The facts speak for themselves. While 90 per cent of Labour members and almost all their leaders were Remainers, many Labour voters – in particular in the northern heartlands – were Leavers. The same goes for the unions. With a few honourable exceptions, trade union leaders and the TUC were ardent Remainers but the working class voted by a majority to leave.
‘Unions have become ashamed of the great advances made by workers’ actions in the workplace.’
The pitch of the Labour Party and the union leadership was that EU membership was vital to advance and defend workers’ interests. Such is the debilitating effect of EU membership – the unions have become ashamed of the great advances made by workers’ actions in the workplace and credited every improvement to Brussels.
Achievements such as the Ford machinists’ strike, which ushered in the 1970 Equal Pay Act are now an embarrassment best forgotten. We owe it all to the EU, we were told.
Most trade unions see their function as being lobbyists in Brussels, not workplace organisers. Workers have shown at the ballot box that they do not subscribe to this vision of the future. But they have yet to impose their own vision on their own unions.
The conveyor belt of unions’ lobbying aspirations is the Labour Party. The unions support the Labour Party, which makes representations to the EU. This may have appeared attractive in the past. But while union and Labour Party leaderships continue to cling to this vision, British workers have moved on and left them behind.
Union leaderships are floundering in the wake of those they assumed were the led. The unions have to find a new role – or possibly rediscover their old role. That won’t happen until the members start to re-involve themselves and reclaim the unions from the self-serving interlopers of “left” and “right” alike who currently occupy them.
Out means out
The people have spoken and when PM Theresa May says, “Brexit means Brexit”, she does no more than recognise that the game is up. Trade unions can no longer contract out their responsibilities to Brussels. Neither can they look to Westminster.

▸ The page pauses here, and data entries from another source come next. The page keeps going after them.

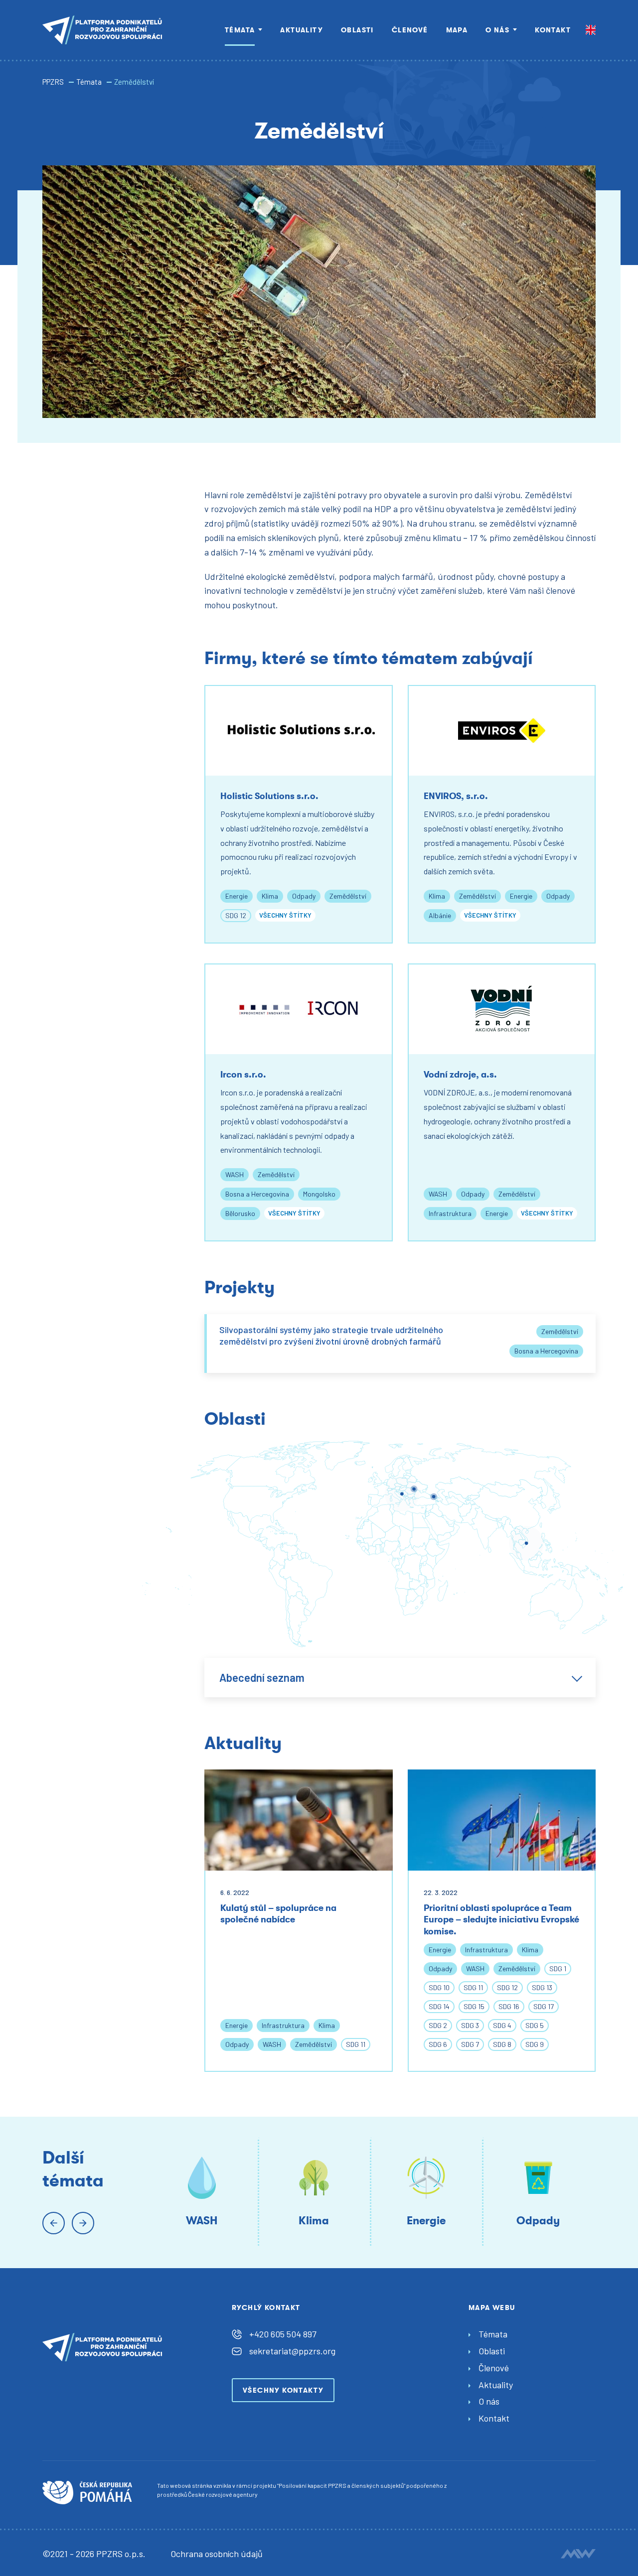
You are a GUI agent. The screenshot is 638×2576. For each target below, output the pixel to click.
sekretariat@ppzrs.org (292, 2350)
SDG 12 (235, 915)
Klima (270, 896)
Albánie (440, 915)
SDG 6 (438, 2044)
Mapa (457, 30)
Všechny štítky (285, 915)
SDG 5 (534, 2025)
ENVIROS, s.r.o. (456, 796)
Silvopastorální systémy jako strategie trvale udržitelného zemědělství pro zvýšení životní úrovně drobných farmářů (331, 1335)
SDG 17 (543, 2006)
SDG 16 (508, 2006)
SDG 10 (439, 1987)
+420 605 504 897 (283, 2333)
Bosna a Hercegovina (257, 1194)
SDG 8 (502, 2044)
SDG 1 (557, 1968)
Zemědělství (347, 896)
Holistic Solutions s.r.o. (269, 796)
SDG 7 (470, 2044)
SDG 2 (438, 2025)
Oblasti (357, 30)
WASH (234, 1174)
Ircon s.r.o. (243, 1075)
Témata (240, 30)
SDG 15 (474, 2006)
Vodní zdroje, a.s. (460, 1075)
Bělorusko (240, 1213)
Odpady (304, 896)
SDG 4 (502, 2025)
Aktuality (301, 30)
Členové (410, 30)
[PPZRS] (102, 29)
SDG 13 (542, 1987)
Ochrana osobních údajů (216, 2553)
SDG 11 (355, 2044)
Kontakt (553, 30)
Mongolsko (319, 1194)
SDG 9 (534, 2044)
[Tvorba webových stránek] (578, 2553)
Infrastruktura (450, 1213)
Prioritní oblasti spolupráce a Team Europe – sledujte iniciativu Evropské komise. (501, 1919)
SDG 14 (439, 2006)
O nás (497, 30)
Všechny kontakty (283, 2390)
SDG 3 (470, 2025)
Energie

There is no prospect in the foreseeable future of a Labour government, or possibly even of a Labour Party, and the sooner unions stop flogging a dead horse the better. Labour cannot form a government without Scottish seats, and the Labour Party in Scotland is all but finished as an electoral force. The Labour Party in England prefers civil war and referendum rerun fantasies to facing up to facts.
Even if Labour miraculously survives it has yet to answer the question of why it keeps losing elections.
During the referendum campaign BBC political correspondent John Pienaar said he had heard that Labour Remain campaigners were told to stay away from northern council estates as their presence was counter-productive. Meanwhile, Brexit campaigners were welcomed with open arms. Crazy talk by the likes of Labour leadership contender Owen Smith of overturning or re-running the referendum is a sure-fire vote loser.
Labour as an electoral force is gone. Far from getting involved in its mass suicide the unions should be rapidly making tracks in the other direction: workplace organisation, the fight for pay, spending money on their own campaigns rather than propping up Labour.
The decision is to leave the EU. Real work is now needed to enforce the verdict. It’s a new world and just as Britain is feeling for a different role in the world so should the unions. There is no place to hide and the future is full of opportunity. Fortune favours the brave. Like it or not the time has come for all trade union members to ask themselves, “Where do we go from here?”